Этот инцидент капитально подпортил мне настроение, особенно тем, что впервые за всё время нашего общения мне придется немного выяснять отношения с Анной и спросить у неё, как это могло произойти, что травля Насти достигла уже таких масштабов и вообще как она могла возникнуть.

Но этот разговор произойдет вечером в спальне, а вернувшись в дом, я как раз успел вовремя. Анна и Милош с Драгутином, которым я послал приглашение, как раз садились за стол.

На завтрак была овсянка и почти неизменная у нас яичница с беконом. Это блюдо, похоже, еще никому не надоело, и все его ели с огромным удовольствием.

Закончив завтрак, я внес предложение по нашим дальнейшим действиям:

— Анечка, у меня такое предложение. Ты с Ксюшей собираешься ехать в Калугу, а я с господами быстро навещу почти пустой сербский городок. У меня к ним есть интересное предложение, и мне хотелось бы сделать его на месте.

Возражений не последовало, и через полчаса мы были на месте.

Сербов на этом месте осталось человек тридцать; это была одна из самых малочисленных их семей, и они почему-то все никак не могли определиться со своими желаниями и планами. Молодые ребята ловко перехватили у нас поводья, и мы прошли в пустой конный манеж.

— Господа, чем вы планируете заняться, находясь в отставке?

Милош понимающе улыбнулся и ответил:

— Думаю, тем, что вы собираетесь нам, судя по всему, предложить.

— А что я, по-вашему, собираюсь предложить? — я решил поддержать его и ответил вопросом на вопрос.

— Я думаю, вы, Александр Георгиевич, — подключился Драгутин, — собираетесь предложить нам в этом месте заняться разведением хороших лошадей и возможно даже выведением новых пород.

— Вы, батенька, в корень зрите, и что-то мне подсказывает, что этот вопрос вы уже между собой обсудили.

— Конечно, Александр Георгиевич, и решили, что это для нас был бы идеальный вариант.

— Тогда будем считать, что стороны пришли к соглашению. Только у меня один вопрос и одно, скажем так, предварительное условие. Вопрос такой: как обстоят дела с вашими поисками невест? И условие: если начнете заниматься селекцией, то не только скаковых лошадей, но и рабочих, в частности тяжеловозов.

Милош засмеялся и ответил за двоих:

— Одно другому не мешает. Поиски невест идут по плану, и уже близок финал. А разведение просто хороших лошадей мне лично намного ближе к сердцу.

— Отлично, господа. А кому предложите в первую очередь работать с вами?

— Наверное, семье Петра. Они, похоже, к этому месту прикипели. А дальше видно будет.

— Тогда у меня к вам конкретное предложение.
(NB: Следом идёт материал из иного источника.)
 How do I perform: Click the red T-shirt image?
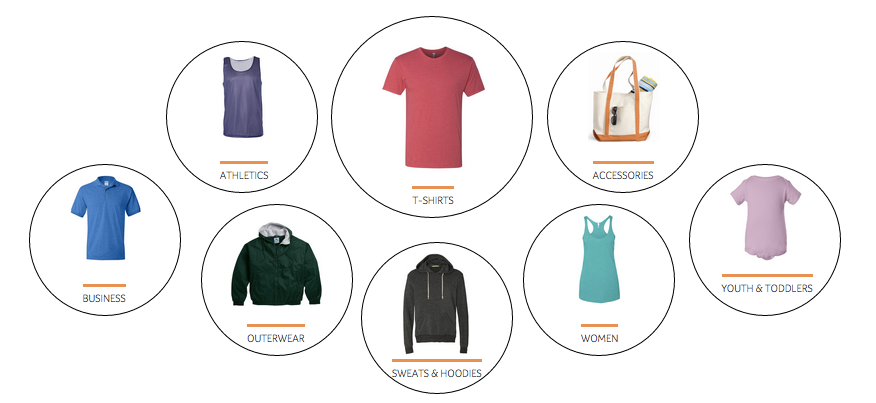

Вы сейчас поговорите с Петром и сразу же возвращайтесь в имение. Начните с беседы с Пантелеем; я уверен, он в своих поисках коров приглядел кое-где и хороших лошадей.

Я тут же вернулся домой, а сербы остались беседовать с домачином Петром.

Анна с Ксюшей, ожидая меня, были, как говорится, на чемоданах, и еще до полудня мы были в Калуге.

Увидев меня, Вильям даже прослезился. Это было так неожиданно, что я даже растерялся, не зная, что ему сказать. Остальные не плакали, но радовались моему приезду, на мой взгляд, искренне и неподдельно. В ресторанах и трактире всё было без видимых изменений, по крайней мере, не хуже, чем когда я был здесь последний раз перед отъездом.

Я сразу же потребовал провести меня в здание нашей будущей гостиницы, и Вильям поспешил это сделать. Работы, конечно, было еще непочатый край, но уже хорошо видны контуры задуманного. Несмотря на большой объем работ, которые предстоит выполнить, вполне реально, что к Покрову гостиница заработает.

Особенно меня порадовало, что параллельно работам в гостинице идет благоустройство территории вокруг, и осенью у нас будет замечательный парк и сад.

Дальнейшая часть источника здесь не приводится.